多くの上司が気づかないのですが、部下は日常的に「上司に意見や相談をするのが怖い…」と感じています。

初めて部下を持ったとき、チームからの相談や意見が極端に減ったことに驚きました。以前は同僚として何気なく話していた内容も、昇進後は話しかけにくくなったと言われたのです。

この背景には「心理的安全性」の問題があります。

心理的安全性とは、簡単に言えば「失敗や意見が否定されない安心感」のこと。権限のあるポジションにいる上司に対して、メンバーが自由に話せる関係は自然には生まれません。

メンバーが感じる不安の正体

メンバーの立場からすると、上司に話すのはリスクを伴う行為です。

「もし発言が相手の気分を害したらどうしよう」「言葉が拙くて評価が下がったらどうしよう」といった不安が頭をよぎります。

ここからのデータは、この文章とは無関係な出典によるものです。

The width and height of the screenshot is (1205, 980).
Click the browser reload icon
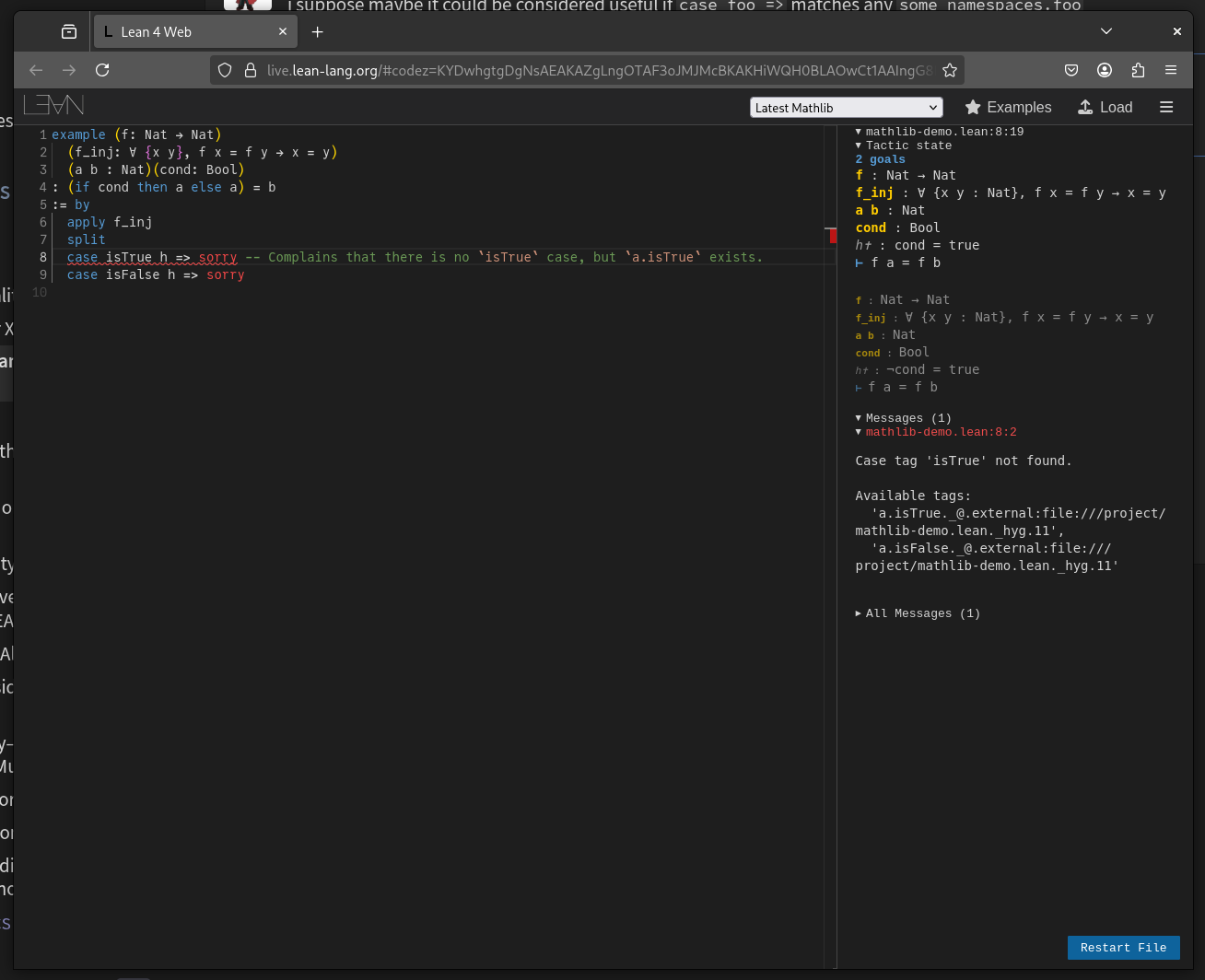(x=102, y=70)
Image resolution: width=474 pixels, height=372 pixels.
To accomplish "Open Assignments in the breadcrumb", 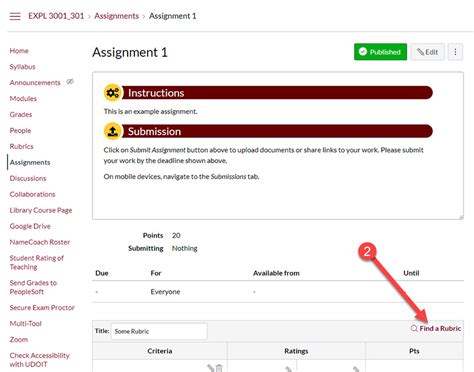I will pos(116,16).
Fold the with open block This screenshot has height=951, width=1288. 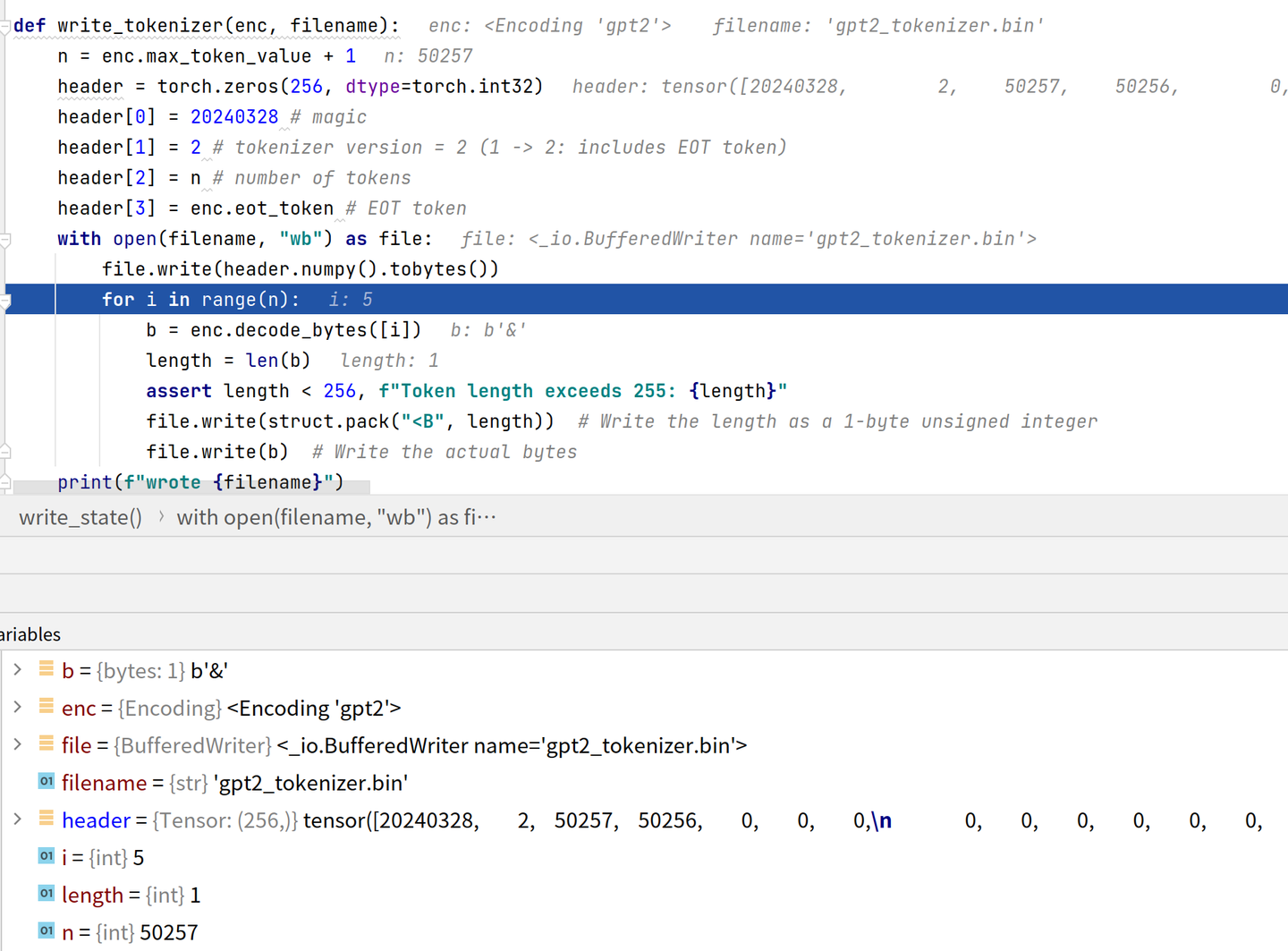point(5,240)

ここで重要なのは、問題は「性格の違い」ではなく「信頼関係の不足」にあります。

実際、最新の研究によると、心理的安全性が確立されたチームではメンバーの提案や改善意見が活発になることが報告されています。

マネージャーができる最初の一歩は自己開示

では、どうすれば心理的安全性を育てられるのでしょうか。

答えは「マネージャー自身の自己開示」です。

自己開示とは、自分の考えや失敗談、悩みをオープンに話すこと。

チームミーティングで自分の過去の失敗や迷いを率直に話すと、メンバーの表情が柔らかくなり、次第に意見が出るような事があります。

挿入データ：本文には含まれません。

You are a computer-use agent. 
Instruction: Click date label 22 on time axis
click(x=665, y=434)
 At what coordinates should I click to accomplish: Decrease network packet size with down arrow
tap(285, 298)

ポイントは「上司としての権威を守りつつ、完璧ではない自分も見せること」。

完璧に振る舞うだけでは、メンバーにとって話しかけるハードルは下がりません。

マネージャーは「自分が話しかけづらい存在であること」を常に自覚する必要があります。

日常で使える自己開示の具体例

自己開示は難しく考える必要はありません。

例えば以下のような場面で自然に取り入れられます。

  • ミーティングの冒頭で「昨日のタスクで思わぬトラブルがあって焦りました」と軽く失敗談を共有する
  • 新しいプロジェクトに挑戦する際に「私も初めてなので手探りです」と率直に話す
  • 個人的な趣味や興味を話題にして、人間味を伝える

これにより、メンバーは「この上司なら自分も話せそう」と感じやすくなります。

実践チェックリスト

  1. 自分が話しかけにくい存在であることを自覚する
  2. 小さな失敗や学びをチームで共有する
  3. 難しい話も、リスクを恐れず率直に話す場を作る
  4. メンバーの意見に対して否定せず、まず受け止める
  5. 継続的に自己開示を行い、信頼関係を育む

結論

上司としての権威や責任感を持ちながらも、完璧ではない自分を見せること。

それが、メンバーが安心して意見を話せる職場を作る第一歩です。

心理的安全性を作るには、マネージャーから自己開示をするのが鉄則です。

まずは短い自己開示から始めてみてください。「昨日の業務でこんなミスをしました」と一言話すだけでも、チームの雰囲気は少しずつ変わります。

経験に基づく小さな行動の積み重ねが、やがて大きな心理的安全性の基盤となります。